Date : 2021-10-27     View : 1223

As the development of modern technology, cross-culture communication become more frequent and code-mixing becomes a common phenomenon. People are getting used to mingle different languages into a single sentence, sometimes even intuitively.

The code-mixing phenomenon brings much challenges to the automatic speech recognition system development. How to develop a reliable multilingual speech recognition system have become a heated topic within the industry.

Recognition of the embedded language is the pressure point. This means researchers must deal with two problems. The first one comes from recognition of the matrix language accent in embedded language. The second one is how to balance the cost and effectiveness in developing the multilingual speech recognition model, especially when the embedded language comes from a data-scare language.

There are two main directions we may take into consideration in terms of acoustics modeling: applying multilingual datasets in training data deployment and applying transfer learning.
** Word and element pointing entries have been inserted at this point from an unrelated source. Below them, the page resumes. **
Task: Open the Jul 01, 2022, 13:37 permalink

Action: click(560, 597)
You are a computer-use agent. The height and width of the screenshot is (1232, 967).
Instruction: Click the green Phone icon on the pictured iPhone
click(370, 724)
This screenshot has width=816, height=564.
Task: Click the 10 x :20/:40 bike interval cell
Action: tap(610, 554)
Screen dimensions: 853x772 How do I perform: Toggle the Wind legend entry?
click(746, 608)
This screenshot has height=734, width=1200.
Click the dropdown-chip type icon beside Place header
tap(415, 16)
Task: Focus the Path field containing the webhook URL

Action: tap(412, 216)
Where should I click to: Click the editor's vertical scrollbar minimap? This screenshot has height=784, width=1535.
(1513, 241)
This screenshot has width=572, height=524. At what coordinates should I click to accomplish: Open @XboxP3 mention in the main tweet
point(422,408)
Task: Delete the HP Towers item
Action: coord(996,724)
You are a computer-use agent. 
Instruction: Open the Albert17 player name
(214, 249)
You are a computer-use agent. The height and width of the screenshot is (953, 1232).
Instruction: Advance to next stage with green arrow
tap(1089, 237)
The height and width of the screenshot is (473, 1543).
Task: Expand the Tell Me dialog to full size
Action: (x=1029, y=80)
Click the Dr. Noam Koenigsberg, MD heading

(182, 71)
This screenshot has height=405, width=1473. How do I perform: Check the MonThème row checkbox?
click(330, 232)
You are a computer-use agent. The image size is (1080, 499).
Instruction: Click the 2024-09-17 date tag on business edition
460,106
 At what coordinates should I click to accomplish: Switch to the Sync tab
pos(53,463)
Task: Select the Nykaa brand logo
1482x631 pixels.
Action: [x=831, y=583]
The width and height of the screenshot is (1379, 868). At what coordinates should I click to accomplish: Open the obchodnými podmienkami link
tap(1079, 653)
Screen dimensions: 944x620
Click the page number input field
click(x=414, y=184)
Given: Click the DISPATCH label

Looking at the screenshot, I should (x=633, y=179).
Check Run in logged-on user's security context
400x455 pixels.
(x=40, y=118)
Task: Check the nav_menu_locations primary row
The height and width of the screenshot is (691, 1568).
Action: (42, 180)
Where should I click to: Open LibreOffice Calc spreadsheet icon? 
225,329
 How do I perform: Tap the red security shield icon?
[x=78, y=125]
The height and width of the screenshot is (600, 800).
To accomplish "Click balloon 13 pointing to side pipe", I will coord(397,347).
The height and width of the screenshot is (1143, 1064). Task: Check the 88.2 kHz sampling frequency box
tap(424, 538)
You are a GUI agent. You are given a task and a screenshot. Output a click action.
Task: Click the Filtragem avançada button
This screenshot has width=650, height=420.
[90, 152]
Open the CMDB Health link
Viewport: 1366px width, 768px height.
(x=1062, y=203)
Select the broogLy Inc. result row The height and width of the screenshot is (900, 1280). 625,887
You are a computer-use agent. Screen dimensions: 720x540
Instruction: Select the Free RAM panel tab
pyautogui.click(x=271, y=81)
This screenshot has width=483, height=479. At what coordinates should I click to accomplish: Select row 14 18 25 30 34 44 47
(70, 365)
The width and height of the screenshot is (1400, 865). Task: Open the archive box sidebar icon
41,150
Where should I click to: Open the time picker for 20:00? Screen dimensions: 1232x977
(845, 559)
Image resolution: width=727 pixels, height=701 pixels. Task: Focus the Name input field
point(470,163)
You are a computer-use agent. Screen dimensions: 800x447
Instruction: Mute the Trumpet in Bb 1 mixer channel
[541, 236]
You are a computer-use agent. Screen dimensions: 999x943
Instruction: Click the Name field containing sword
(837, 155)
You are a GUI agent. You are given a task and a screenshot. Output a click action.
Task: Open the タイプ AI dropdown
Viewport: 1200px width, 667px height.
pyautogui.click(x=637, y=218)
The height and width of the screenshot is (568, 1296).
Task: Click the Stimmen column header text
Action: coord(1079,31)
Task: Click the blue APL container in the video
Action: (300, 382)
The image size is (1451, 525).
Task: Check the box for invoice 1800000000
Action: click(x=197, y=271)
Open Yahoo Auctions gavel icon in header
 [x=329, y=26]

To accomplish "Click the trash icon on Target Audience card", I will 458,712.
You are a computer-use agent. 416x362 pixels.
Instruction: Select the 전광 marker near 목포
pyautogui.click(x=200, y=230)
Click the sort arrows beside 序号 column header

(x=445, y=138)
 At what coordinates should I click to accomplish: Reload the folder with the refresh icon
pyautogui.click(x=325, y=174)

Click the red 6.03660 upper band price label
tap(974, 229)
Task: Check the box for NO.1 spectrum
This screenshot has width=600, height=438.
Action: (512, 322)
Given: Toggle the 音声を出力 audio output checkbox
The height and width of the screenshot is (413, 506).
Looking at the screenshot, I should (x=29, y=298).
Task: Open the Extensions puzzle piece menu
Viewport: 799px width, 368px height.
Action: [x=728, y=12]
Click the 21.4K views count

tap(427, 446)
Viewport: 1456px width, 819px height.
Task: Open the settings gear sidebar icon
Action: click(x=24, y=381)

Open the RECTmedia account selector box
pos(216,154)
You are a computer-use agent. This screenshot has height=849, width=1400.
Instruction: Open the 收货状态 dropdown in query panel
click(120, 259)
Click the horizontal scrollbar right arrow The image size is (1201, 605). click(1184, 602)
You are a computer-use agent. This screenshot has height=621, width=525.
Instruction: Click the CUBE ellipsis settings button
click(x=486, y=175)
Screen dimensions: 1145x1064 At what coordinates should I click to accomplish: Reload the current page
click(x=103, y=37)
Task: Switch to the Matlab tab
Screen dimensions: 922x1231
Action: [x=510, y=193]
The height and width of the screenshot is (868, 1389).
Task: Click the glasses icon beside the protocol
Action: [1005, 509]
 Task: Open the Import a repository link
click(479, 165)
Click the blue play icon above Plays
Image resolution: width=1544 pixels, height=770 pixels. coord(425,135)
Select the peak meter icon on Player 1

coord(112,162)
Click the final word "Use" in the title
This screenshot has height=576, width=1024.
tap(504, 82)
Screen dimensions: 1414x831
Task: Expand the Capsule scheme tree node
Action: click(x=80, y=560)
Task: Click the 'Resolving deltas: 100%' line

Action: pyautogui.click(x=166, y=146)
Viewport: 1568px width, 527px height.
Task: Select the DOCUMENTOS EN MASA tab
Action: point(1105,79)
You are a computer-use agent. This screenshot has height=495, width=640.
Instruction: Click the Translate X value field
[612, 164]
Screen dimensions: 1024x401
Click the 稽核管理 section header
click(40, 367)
We will use an example of developing a Mandarin-English bilingual speech recognition system for real world music retrieval in this passage to expand the idea.

Multilingual datasets training data for acoustic modeling

In training data deployment, in addition to Chinese dataset and English dataset, Chinese-English code-mixing dataset is recommended to train the ASR model, as researches shows that compared with using monolingual Chinese and English training dataset, using Chinese-English speech data for phoneme clustering and model training, the error rate of the baseline model in Chinese-English mixed speech recognition is reduced by 37.93%.

Global phone set lexicon

Compared with building and training an acoustic model from 0, transfer learning can quickly achieve a favorable outcome without costing large amount of time and resources. Using transfer learning for reference, we can adopt a global phone set lexicon in building an adaptation acoustic model, reducing the amount of embedded language data as required for training while lowering word error rate.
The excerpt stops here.